** Begin **

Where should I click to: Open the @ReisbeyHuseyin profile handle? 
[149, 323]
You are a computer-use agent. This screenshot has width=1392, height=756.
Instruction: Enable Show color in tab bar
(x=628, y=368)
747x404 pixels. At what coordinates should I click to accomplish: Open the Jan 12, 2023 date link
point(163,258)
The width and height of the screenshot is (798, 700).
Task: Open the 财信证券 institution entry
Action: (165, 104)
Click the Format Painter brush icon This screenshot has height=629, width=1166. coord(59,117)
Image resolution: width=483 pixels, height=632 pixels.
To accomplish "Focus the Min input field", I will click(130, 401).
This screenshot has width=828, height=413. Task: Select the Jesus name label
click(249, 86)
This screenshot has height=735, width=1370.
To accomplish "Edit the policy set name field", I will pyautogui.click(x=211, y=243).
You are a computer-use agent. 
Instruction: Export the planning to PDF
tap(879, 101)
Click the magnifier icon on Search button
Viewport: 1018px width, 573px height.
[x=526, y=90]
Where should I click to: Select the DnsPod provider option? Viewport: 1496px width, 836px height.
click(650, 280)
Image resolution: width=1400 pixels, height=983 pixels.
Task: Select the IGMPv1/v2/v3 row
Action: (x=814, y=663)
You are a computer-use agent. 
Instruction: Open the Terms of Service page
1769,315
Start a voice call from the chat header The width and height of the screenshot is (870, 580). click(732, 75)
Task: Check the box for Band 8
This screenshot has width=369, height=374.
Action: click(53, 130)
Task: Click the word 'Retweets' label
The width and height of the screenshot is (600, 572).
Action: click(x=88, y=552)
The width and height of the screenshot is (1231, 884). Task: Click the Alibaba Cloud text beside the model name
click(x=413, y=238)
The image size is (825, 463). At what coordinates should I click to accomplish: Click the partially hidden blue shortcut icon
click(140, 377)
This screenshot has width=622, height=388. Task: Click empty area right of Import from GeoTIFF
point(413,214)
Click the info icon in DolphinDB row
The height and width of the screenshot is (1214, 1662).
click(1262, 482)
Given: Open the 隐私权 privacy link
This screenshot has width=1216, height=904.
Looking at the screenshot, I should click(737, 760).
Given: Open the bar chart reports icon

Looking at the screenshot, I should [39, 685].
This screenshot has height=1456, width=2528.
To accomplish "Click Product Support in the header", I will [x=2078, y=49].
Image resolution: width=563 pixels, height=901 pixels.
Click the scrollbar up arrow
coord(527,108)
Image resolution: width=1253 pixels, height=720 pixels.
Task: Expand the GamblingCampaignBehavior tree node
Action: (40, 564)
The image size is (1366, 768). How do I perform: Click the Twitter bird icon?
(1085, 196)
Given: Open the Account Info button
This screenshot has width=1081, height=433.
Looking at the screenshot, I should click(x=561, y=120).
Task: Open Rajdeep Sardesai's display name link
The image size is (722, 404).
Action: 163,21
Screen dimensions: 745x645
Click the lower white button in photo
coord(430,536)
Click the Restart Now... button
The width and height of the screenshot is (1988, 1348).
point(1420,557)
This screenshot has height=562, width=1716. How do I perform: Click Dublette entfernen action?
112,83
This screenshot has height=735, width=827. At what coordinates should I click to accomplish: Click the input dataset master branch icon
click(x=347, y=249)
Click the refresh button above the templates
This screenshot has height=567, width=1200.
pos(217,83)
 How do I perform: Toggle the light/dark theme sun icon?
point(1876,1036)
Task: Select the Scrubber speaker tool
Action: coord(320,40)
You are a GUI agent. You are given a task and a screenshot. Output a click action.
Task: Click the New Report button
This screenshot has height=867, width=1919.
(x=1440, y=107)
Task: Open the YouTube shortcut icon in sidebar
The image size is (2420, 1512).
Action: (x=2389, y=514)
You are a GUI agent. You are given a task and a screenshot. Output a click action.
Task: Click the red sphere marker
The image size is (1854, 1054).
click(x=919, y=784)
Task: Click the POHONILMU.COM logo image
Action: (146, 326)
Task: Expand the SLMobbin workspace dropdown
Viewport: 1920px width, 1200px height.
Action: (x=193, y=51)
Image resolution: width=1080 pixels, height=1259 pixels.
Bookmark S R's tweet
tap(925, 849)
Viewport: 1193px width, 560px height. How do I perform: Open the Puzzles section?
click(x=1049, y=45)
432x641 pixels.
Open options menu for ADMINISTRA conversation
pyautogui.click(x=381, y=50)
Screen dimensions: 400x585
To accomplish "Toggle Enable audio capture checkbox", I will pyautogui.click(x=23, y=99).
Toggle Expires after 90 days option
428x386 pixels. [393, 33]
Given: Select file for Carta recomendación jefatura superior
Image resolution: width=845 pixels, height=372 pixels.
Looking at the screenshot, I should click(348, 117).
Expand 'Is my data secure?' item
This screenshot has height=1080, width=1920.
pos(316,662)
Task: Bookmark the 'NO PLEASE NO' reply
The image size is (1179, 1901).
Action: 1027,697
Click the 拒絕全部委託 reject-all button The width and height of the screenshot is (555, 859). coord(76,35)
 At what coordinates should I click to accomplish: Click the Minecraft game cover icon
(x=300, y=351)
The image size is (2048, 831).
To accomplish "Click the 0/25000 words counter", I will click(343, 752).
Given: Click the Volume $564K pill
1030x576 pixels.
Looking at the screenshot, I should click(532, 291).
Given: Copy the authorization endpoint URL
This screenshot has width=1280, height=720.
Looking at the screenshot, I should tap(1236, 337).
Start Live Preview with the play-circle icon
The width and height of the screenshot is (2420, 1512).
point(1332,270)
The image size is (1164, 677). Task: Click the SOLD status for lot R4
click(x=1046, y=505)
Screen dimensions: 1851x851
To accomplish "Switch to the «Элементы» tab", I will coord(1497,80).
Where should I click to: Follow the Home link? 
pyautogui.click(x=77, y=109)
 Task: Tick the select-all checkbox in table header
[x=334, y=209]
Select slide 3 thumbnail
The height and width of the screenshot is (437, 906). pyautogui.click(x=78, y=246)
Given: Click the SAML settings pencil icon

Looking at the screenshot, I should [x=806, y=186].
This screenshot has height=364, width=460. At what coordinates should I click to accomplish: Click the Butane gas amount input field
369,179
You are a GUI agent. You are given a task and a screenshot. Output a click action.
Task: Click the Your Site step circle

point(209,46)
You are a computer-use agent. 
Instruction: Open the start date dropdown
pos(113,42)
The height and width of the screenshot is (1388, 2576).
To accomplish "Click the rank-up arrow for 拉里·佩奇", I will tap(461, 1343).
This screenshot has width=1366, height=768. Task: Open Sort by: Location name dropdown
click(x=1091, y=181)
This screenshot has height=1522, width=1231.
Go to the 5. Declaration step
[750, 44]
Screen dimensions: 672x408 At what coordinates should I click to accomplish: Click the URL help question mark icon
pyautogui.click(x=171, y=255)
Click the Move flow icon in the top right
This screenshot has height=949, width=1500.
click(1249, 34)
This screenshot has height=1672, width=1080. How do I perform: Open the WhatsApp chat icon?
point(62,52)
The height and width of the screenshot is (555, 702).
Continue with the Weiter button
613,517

** End **

- **Task details**:
Copy out all the records above again, putting "Command" wherever "Instruction" appears and leaving everything else unchanged.

- **Finished exercise**:
Where should I click to: Open the @ReisbeyHuseyin profile handle? 
[149, 323]
You are a computer-use agent. This screenshot has width=1392, height=756.
Command: Enable Show color in tab bar
(x=628, y=368)
747x404 pixels. At what coordinates should I click to accomplish: Open the Jan 12, 2023 date link
point(163,258)
The width and height of the screenshot is (798, 700).
Task: Open the 财信证券 institution entry
Action: (165, 104)
Click the Format Painter brush icon This screenshot has height=629, width=1166. coord(59,117)
Image resolution: width=483 pixels, height=632 pixels.
To accomplish "Focus the Min input field", I will click(130, 401).
This screenshot has width=828, height=413. Task: Select the Jesus name label
click(249, 86)
This screenshot has height=735, width=1370.
To accomplish "Edit the policy set name field", I will pyautogui.click(x=211, y=243).
You are a computer-use agent. 
Command: Export the planning to PDF
tap(879, 101)
Click the magnifier icon on Search button
Viewport: 1018px width, 573px height.
[x=526, y=90]
Where should I click to: Select the DnsPod provider option? Viewport: 1496px width, 836px height.
click(650, 280)
Image resolution: width=1400 pixels, height=983 pixels.
Task: Select the IGMPv1/v2/v3 row
Action: (x=814, y=663)
You are a computer-use agent. 
Command: Open the Terms of Service page
1769,315
Start a voice call from the chat header The width and height of the screenshot is (870, 580). click(732, 75)
Task: Check the box for Band 8
This screenshot has width=369, height=374.
Action: click(53, 130)
Task: Click the word 'Retweets' label
The width and height of the screenshot is (600, 572).
Action: click(x=88, y=552)
The width and height of the screenshot is (1231, 884). Task: Click the Alibaba Cloud text beside the model name
click(x=413, y=238)
The image size is (825, 463). At what coordinates should I click to accomplish: Click the partially hidden blue shortcut icon
click(140, 377)
This screenshot has width=622, height=388. Task: Click empty area right of Import from GeoTIFF
point(413,214)
Click the info icon in DolphinDB row
The height and width of the screenshot is (1214, 1662).
click(1262, 482)
Given: Open the 隐私权 privacy link
This screenshot has width=1216, height=904.
Looking at the screenshot, I should click(737, 760).
Given: Open the bar chart reports icon

Looking at the screenshot, I should [39, 685].
This screenshot has height=1456, width=2528.
To accomplish "Click Product Support in the header", I will [x=2078, y=49].
Image resolution: width=563 pixels, height=901 pixels.
Click the scrollbar up arrow
coord(527,108)
Image resolution: width=1253 pixels, height=720 pixels.
Task: Expand the GamblingCampaignBehavior tree node
Action: (40, 564)
The image size is (1366, 768). How do I perform: Click the Twitter bird icon?
(1085, 196)
Given: Open the Account Info button
This screenshot has width=1081, height=433.
Looking at the screenshot, I should click(x=561, y=120).
Task: Open Rajdeep Sardesai's display name link
The image size is (722, 404).
Action: 163,21
Screen dimensions: 745x645
Click the lower white button in photo
coord(430,536)
Click the Restart Now... button
The width and height of the screenshot is (1988, 1348).
point(1420,557)
This screenshot has height=562, width=1716. How do I perform: Click Dublette entfernen action?
112,83
This screenshot has height=735, width=827. At what coordinates should I click to accomplish: Click the input dataset master branch icon
click(x=347, y=249)
Click the refresh button above the templates
This screenshot has height=567, width=1200.
pos(217,83)
 How do I perform: Toggle the light/dark theme sun icon?
point(1876,1036)
Task: Select the Scrubber speaker tool
Action: coord(320,40)
You are a GUI agent. You are given a task and a screenshot. Output a click action.
Task: Click the New Report button
This screenshot has height=867, width=1919.
(x=1440, y=107)
Task: Open the YouTube shortcut icon in sidebar
The image size is (2420, 1512).
Action: (x=2389, y=514)
You are a GUI agent. You are given a task and a screenshot. Output a click action.
Task: Click the red sphere marker
The image size is (1854, 1054).
click(x=919, y=784)
Task: Click the POHONILMU.COM logo image
Action: (146, 326)
Task: Expand the SLMobbin workspace dropdown
Viewport: 1920px width, 1200px height.
Action: (x=193, y=51)
Image resolution: width=1080 pixels, height=1259 pixels.
Bookmark S R's tweet
tap(925, 849)
Viewport: 1193px width, 560px height. How do I perform: Open the Puzzles section?
click(x=1049, y=45)
432x641 pixels.
Open options menu for ADMINISTRA conversation
pyautogui.click(x=381, y=50)
Screen dimensions: 400x585
To accomplish "Toggle Enable audio capture checkbox", I will pyautogui.click(x=23, y=99).
Toggle Expires after 90 days option
428x386 pixels. [393, 33]
Given: Select file for Carta recomendación jefatura superior
Image resolution: width=845 pixels, height=372 pixels.
Looking at the screenshot, I should click(348, 117).
Expand 'Is my data secure?' item
This screenshot has height=1080, width=1920.
pos(316,662)
Task: Bookmark the 'NO PLEASE NO' reply
The image size is (1179, 1901).
Action: 1027,697
Click the 拒絕全部委託 reject-all button The width and height of the screenshot is (555, 859). coord(76,35)
 At what coordinates should I click to accomplish: Click the Minecraft game cover icon
(x=300, y=351)
The image size is (2048, 831).
To accomplish "Click the 0/25000 words counter", I will click(343, 752).
Given: Click the Volume $564K pill
1030x576 pixels.
Looking at the screenshot, I should click(532, 291).
Given: Copy the authorization endpoint URL
This screenshot has width=1280, height=720.
Looking at the screenshot, I should tap(1236, 337).
Start Live Preview with the play-circle icon
The width and height of the screenshot is (2420, 1512).
point(1332,270)
The image size is (1164, 677). Task: Click the SOLD status for lot R4
click(x=1046, y=505)
Screen dimensions: 1851x851
To accomplish "Switch to the «Элементы» tab", I will coord(1497,80).
Where should I click to: Follow the Home link? 
pyautogui.click(x=77, y=109)
 Task: Tick the select-all checkbox in table header
[x=334, y=209]
Select slide 3 thumbnail
The height and width of the screenshot is (437, 906). pyautogui.click(x=78, y=246)
Given: Click the SAML settings pencil icon

Looking at the screenshot, I should [x=806, y=186].
This screenshot has height=364, width=460. At what coordinates should I click to accomplish: Click the Butane gas amount input field
369,179
You are a GUI agent. You are given a task and a screenshot. Output a click action.
Task: Click the Your Site step circle

point(209,46)
You are a computer-use agent. 
Command: Open the start date dropdown
pos(113,42)
The height and width of the screenshot is (1388, 2576).
To accomplish "Click the rank-up arrow for 拉里·佩奇", I will tap(461, 1343).
This screenshot has width=1366, height=768. Task: Open Sort by: Location name dropdown
click(x=1091, y=181)
This screenshot has height=1522, width=1231.
Go to the 5. Declaration step
[750, 44]
Screen dimensions: 672x408 At what coordinates should I click to accomplish: Click the URL help question mark icon
pyautogui.click(x=171, y=255)
Click the Move flow icon in the top right
This screenshot has height=949, width=1500.
click(1249, 34)
This screenshot has height=1672, width=1080. How do I perform: Open the WhatsApp chat icon?
point(62,52)
The height and width of the screenshot is (555, 702).
Continue with the Weiter button
613,517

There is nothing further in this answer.